Mine Uzun
NATO Zirvesi
Bu haftaya damga vuran/vuracak birkaç önemli gelişme var. Bunlardan ilki 14 Haziran Pazartesi günü NATO Zirvesi idi.
Zirvenin Türkiye için Cumhurbaşkanı Erdoğan ile ABD Başkanı Biden arasında yapılan görüşmeye dönüşmüş olmasını bir yana koyarsak; Fransa İngiltere ve Yunanistan ile yapılan görüşmeler yumuşak geçti.
İkinci gündem maddesi Amerika Merkez Bankası’nın bugün (Çarşamba) yapacağı toplantısı olacak.
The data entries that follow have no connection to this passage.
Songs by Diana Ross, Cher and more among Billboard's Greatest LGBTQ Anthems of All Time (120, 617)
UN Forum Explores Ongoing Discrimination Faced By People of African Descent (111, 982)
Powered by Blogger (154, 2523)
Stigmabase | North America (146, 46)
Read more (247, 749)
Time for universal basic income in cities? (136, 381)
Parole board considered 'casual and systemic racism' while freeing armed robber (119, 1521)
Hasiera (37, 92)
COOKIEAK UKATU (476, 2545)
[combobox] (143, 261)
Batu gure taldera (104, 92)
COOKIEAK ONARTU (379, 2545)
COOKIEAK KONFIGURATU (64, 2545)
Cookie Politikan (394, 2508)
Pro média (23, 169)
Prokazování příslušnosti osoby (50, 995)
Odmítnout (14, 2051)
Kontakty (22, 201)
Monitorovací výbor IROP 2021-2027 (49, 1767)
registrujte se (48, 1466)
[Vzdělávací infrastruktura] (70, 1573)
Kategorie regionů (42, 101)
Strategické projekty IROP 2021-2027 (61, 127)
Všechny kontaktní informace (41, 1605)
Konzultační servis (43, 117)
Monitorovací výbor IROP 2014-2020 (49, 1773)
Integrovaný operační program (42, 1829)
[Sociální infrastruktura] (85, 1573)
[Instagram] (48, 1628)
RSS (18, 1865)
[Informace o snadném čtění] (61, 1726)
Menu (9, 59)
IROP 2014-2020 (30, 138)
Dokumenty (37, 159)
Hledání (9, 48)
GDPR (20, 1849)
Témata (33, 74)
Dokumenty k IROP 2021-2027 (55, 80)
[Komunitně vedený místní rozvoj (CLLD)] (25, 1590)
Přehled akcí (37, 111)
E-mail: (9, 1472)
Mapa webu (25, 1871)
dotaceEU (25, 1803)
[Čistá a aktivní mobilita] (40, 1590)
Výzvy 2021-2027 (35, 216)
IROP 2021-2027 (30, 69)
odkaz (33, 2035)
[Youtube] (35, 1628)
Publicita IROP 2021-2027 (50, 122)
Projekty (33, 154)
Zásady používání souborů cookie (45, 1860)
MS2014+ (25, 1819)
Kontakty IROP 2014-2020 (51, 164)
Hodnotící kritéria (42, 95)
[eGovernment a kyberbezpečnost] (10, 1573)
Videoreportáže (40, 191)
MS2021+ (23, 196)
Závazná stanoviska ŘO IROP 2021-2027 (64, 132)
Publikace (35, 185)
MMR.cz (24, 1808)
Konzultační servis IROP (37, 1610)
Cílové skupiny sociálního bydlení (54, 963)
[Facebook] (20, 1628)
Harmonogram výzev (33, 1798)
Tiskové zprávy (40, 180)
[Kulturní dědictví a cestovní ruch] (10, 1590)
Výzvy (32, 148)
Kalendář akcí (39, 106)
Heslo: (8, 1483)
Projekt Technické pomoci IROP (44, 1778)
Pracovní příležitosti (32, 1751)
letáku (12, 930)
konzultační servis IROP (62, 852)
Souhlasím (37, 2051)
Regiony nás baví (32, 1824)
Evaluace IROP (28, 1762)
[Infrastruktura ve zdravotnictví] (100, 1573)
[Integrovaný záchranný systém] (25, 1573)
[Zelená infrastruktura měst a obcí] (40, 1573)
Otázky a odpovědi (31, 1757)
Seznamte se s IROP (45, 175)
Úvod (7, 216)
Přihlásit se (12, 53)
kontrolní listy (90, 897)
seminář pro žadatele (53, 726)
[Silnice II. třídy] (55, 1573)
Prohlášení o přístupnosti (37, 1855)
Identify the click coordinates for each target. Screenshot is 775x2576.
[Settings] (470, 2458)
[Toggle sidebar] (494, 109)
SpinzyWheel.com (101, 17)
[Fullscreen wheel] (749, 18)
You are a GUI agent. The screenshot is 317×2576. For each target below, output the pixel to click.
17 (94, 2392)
Enflasyonun kalıcılığı, ortalığa saçılan serseri paraların nasıl ve ne zaman yeniden toplanacağı, faiz artırımına ne zaman geçileceği ve elbette ekonomik aktiviteye dair verilecek mesajlar…
Geçtiğimiz haftanın ikinci yarısında piyasalarda bir iyimserlik havası hakim oldu. CDS primi geriledi, dolar kuru bir anda 8,30 seviyesinin altına kaydı, faizlerde düşüş, borsada yükseliş yaşandı. Genel olarak dünyada gelişmekte olan ülkelere bir fon girişinin olduğunu söylemek mümkün ama bizdeki ana senaryo NATO Zirvesi’nde Cumhurbaşkanı Erdoğan’ın ABD Başkanı Biden ile yapacağı görüşmenin iyi geçeceği ve buradan da piyasalara verilecek olumlu mesaj beklentisiydi.
Heybelerde ne vardı?
Haydi sayalım:
Sizlere gına gelmiş olabilir ama nur topu gibi S-400 meselemiz duruyor.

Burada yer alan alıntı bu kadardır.